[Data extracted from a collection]
********

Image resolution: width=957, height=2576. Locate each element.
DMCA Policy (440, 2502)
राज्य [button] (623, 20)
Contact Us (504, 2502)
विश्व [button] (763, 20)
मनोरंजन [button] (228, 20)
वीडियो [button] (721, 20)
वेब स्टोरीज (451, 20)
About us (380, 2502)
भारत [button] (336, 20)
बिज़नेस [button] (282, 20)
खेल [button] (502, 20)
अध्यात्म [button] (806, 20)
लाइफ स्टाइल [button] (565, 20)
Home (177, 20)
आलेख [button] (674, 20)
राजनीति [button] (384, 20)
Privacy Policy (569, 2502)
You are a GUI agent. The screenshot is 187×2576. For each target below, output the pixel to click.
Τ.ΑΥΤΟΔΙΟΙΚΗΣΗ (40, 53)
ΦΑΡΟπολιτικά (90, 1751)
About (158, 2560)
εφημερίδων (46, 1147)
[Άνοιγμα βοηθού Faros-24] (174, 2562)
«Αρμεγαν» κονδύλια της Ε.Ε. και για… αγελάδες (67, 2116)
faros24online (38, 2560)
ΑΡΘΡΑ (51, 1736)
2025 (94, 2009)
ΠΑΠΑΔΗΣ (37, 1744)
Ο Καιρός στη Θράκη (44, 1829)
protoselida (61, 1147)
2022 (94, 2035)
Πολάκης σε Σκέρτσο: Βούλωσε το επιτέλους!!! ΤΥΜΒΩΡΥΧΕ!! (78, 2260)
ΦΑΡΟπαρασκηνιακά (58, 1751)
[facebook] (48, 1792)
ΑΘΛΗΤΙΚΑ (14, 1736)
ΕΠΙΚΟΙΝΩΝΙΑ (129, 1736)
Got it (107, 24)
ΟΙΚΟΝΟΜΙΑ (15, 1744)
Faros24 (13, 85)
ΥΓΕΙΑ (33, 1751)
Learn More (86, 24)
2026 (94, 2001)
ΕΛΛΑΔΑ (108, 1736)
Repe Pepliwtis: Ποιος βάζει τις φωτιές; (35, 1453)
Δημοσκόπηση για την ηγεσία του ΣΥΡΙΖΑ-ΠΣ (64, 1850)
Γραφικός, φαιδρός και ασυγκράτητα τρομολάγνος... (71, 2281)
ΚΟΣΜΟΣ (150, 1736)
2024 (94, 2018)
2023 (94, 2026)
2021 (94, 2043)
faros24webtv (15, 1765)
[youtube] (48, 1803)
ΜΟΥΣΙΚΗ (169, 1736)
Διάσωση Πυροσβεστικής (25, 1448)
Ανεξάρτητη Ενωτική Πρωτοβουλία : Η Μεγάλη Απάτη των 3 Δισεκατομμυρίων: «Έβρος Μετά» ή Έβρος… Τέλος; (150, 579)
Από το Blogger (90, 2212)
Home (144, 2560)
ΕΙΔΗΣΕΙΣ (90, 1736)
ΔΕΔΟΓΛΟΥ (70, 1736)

********

* **What is required**: The answer should be an exact reproduction of all the entries.

* **Response to this exercise**:
Image resolution: width=957, height=2576. Locate each element.
DMCA Policy (440, 2502)
राज्य [button] (623, 20)
Contact Us (504, 2502)
विश्व [button] (763, 20)
मनोरंजन [button] (228, 20)
वीडियो [button] (721, 20)
वेब स्टोरीज (451, 20)
About us (380, 2502)
भारत [button] (336, 20)
बिज़नेस [button] (282, 20)
खेल [button] (502, 20)
अध्यात्म [button] (806, 20)
लाइफ स्टाइल [button] (565, 20)
Home (177, 20)
आलेख [button] (674, 20)
राजनीति [button] (384, 20)
Privacy Policy (569, 2502)
You are a GUI agent. The screenshot is 187×2576. For each target below, output the pixel to click.
Τ.ΑΥΤΟΔΙΟΙΚΗΣΗ (40, 53)
ΦΑΡΟπολιτικά (90, 1751)
About (158, 2560)
εφημερίδων (46, 1147)
[Άνοιγμα βοηθού Faros-24] (174, 2562)
«Αρμεγαν» κονδύλια της Ε.Ε. και για… αγελάδες (67, 2116)
faros24online (38, 2560)
ΑΡΘΡΑ (51, 1736)
2025 (94, 2009)
ΠΑΠΑΔΗΣ (37, 1744)
Ο Καιρός στη Θράκη (44, 1829)
protoselida (61, 1147)
2022 (94, 2035)
Πολάκης σε Σκέρτσο: Βούλωσε το επιτέλους!!! ΤΥΜΒΩΡΥΧΕ!! (78, 2260)
ΦΑΡΟπαρασκηνιακά (58, 1751)
[facebook] (48, 1792)
ΑΘΛΗΤΙΚΑ (14, 1736)
ΕΠΙΚΟΙΝΩΝΙΑ (129, 1736)
Got it (107, 24)
ΟΙΚΟΝΟΜΙΑ (15, 1744)
Faros24 (13, 85)
ΥΓΕΙΑ (33, 1751)
Learn More (86, 24)
2026 (94, 2001)
ΕΛΛΑΔΑ (108, 1736)
Repe Pepliwtis: Ποιος βάζει τις φωτιές; (35, 1453)
Δημοσκόπηση για την ηγεσία του ΣΥΡΙΖΑ-ΠΣ (64, 1850)
Γραφικός, φαιδρός και ασυγκράτητα τρομολάγνος... (71, 2281)
ΚΟΣΜΟΣ (150, 1736)
2024 (94, 2018)
2023 (94, 2026)
2021 (94, 2043)
faros24webtv (15, 1765)
[youtube] (48, 1803)
ΜΟΥΣΙΚΗ (169, 1736)
Διάσωση Πυροσβεστικής (25, 1448)
Ανεξάρτητη Ενωτική Πρωτοβουλία : Η Μεγάλη Απάτη των 3 Δισεκατομμυρίων: «Έβρος Μετά» ή Έβρος… Τέλος; (150, 579)
Από το Blogger (90, 2212)
Home (144, 2560)
ΕΙΔΗΣΕΙΣ (90, 1736)
ΔΕΔΟΓΛΟΥ (70, 1736)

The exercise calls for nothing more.